Safe House | Film review
Denzel Washington and Ryan Reynolds chase each other across South Africa.

Ryan Reynolds, left, and Denzel Washington in Safe House
Safe House stars Denzel Washington as a rogue operative who abandoned his work as the CIA’s top expert on psychological profiling to pursue a lucrative business selling secrets. Ten years into this endeavor, Washington’s Tobin Frost is introduced in the middle of a botched South African info-smuggle. In desperation—or is it?—he seeks refuge from a chase in an American embassy, setting the stage for his most daring escape yet. But a transfer and another shootout later, Frost finds himself the prisoner of pencil-pushing, Ivy-educated colleague Matt Weston (Ryan Reynolds), who doesn’t have the agility—or does he?—to pin down one of the world’s most wanted men.

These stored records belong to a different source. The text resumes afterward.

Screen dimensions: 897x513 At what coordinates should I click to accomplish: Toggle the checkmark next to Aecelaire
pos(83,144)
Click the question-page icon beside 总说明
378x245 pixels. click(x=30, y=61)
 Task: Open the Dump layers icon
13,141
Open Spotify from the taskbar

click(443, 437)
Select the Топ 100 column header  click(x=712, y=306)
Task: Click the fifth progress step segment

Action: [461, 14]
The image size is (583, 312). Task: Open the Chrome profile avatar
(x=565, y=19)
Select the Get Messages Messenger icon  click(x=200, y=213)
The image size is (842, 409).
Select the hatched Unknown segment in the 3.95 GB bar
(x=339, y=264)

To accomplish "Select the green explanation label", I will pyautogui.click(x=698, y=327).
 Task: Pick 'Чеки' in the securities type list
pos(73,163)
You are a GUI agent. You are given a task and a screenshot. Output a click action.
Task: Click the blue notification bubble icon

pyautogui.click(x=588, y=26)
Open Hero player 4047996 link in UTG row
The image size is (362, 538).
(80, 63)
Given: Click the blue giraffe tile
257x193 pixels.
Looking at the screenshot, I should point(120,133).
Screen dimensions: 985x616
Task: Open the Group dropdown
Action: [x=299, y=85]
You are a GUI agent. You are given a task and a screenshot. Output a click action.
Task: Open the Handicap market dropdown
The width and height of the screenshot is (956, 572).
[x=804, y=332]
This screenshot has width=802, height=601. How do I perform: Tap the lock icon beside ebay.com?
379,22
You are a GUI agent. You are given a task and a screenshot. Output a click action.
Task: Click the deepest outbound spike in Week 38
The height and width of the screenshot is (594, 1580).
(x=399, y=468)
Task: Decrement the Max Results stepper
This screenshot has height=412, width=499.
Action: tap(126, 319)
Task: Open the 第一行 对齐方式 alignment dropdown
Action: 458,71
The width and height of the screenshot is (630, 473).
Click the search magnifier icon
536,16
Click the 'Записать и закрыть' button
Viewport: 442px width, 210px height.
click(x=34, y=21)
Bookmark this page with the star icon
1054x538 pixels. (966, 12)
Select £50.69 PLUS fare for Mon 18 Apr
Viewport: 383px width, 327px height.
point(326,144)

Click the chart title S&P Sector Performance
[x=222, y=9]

Shot in a faux–Tony Scott color scheme, the slapdash action sequences have the perverse effect of slowing the movie down. The heart of the film is the evolving spy-to-spy relationship, as Weston and Frost parse a welter of motivations and MacGuffins only a screenwriter could love. Safe House has the germ of an interesting idea in its anti-corruption sentiment: If all agents eventually turn, it asks, is there a point at which treason against their agencies becomes patriotic? This troubling moral thicket is not one into which House cares to delve too deeply. The double-crosses seem audience-tested; even with an exciting finale, the movie plays it too safe.